Nevertheless, there is another side to photography that separates it from painting, sculpture and drawing. A photographer has to know the science behind the art. He has to understand exposure and what different lengths of light exposure will do to a picture. He as to understand aperture and how the aperture of the lens determines how much light gets in the picture and what reading to set the camera at. A photographer has to determine the depth of field for the objects in the frame and which should and should not be in focus. In these points, a photographer has to have precision, experience and knowledge. If you saw the formula “Exposure ∝ Aperture Area × Exposure Time × Scene Luminance,” you would be more likely to think you are in chemistry class than in a photography class. Even Einstein did not deal with these numbers (at least not professionally).
With the advances in equipment and digital photography, perhaps these factors do not seem as integral as they once did. Some might think that you can simply change the setting on the camera and it will automatically adjust all the points in the equation. To some degree, I suppose that might be true. However, I think what makes a true, quality photographer is proficiency in this scientific face of photography. If you just use the automatic setting on the camera, you may get nice pictures, but to get really fantastic pictures you really have to understand what you are doing when you change those numbers.

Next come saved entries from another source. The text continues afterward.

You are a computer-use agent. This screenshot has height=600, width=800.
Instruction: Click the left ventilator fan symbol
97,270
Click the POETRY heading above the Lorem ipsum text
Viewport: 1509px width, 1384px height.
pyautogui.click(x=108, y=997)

I always want to be getting better. I like to research on the art of photography, but I also learn everything I can about the science of the art. I think it makes me stand out from others who may be getting paid to do what they do but might not earn the title of professional.
Exposure Aperture Area × Exposure Time Scene Luminance actually has a name. It is called the law of reciprocity. I think there is another reciprocity in photography, the give and take of the science and the art which work together to create the most beautiful and impactful pictures.